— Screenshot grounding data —
+ + + + + + +
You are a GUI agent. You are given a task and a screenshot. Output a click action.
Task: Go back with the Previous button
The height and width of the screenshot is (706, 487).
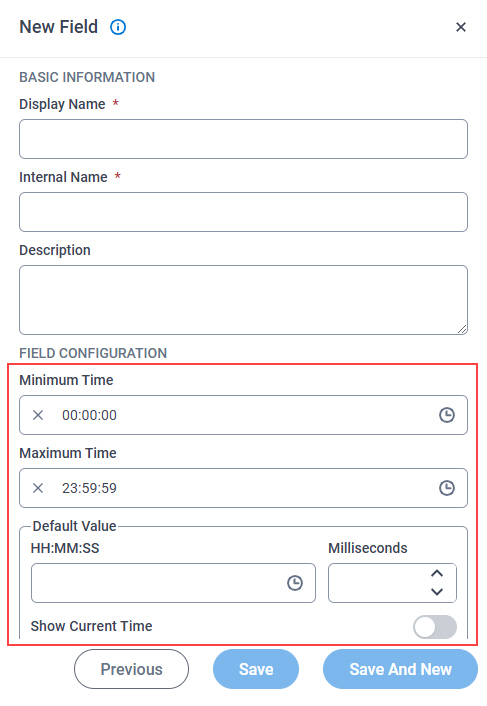[131, 669]
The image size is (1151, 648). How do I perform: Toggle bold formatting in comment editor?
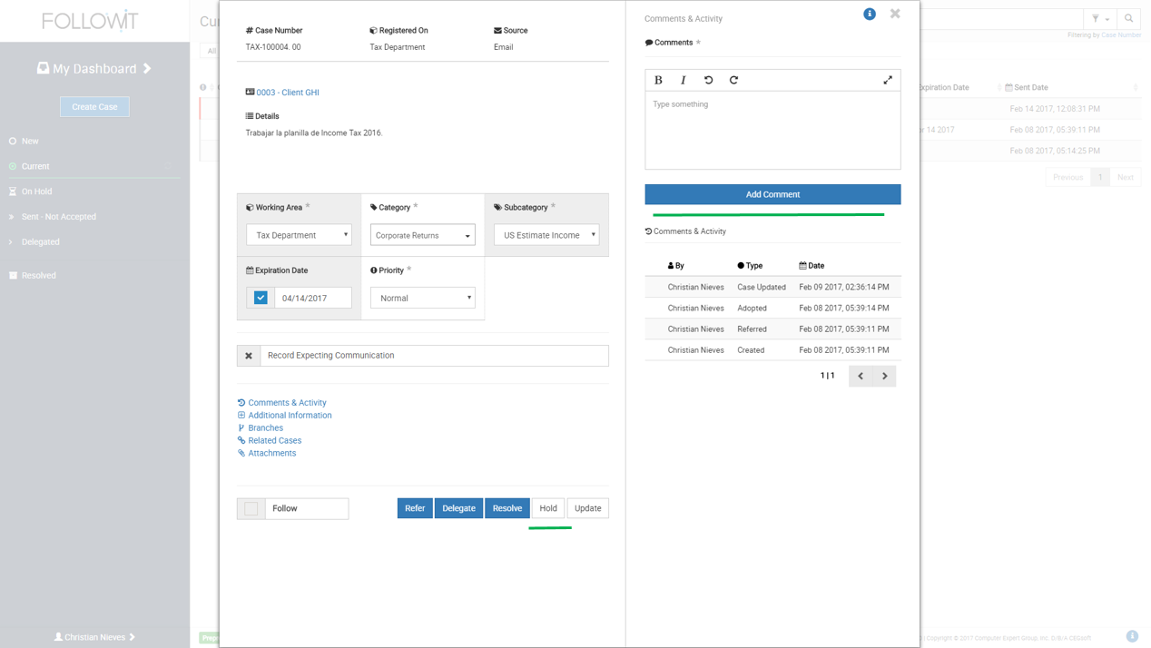658,79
+ + + + + + +
Please return the records above exactly as written, dropping every picture.

You are a GUI agent. You are given a task and a screenshot. Output a click action.
Task: Go back with the Previous button
The height and width of the screenshot is (706, 487).
[131, 669]
The image size is (1151, 648). How do I perform: Toggle bold formatting in comment editor?
658,79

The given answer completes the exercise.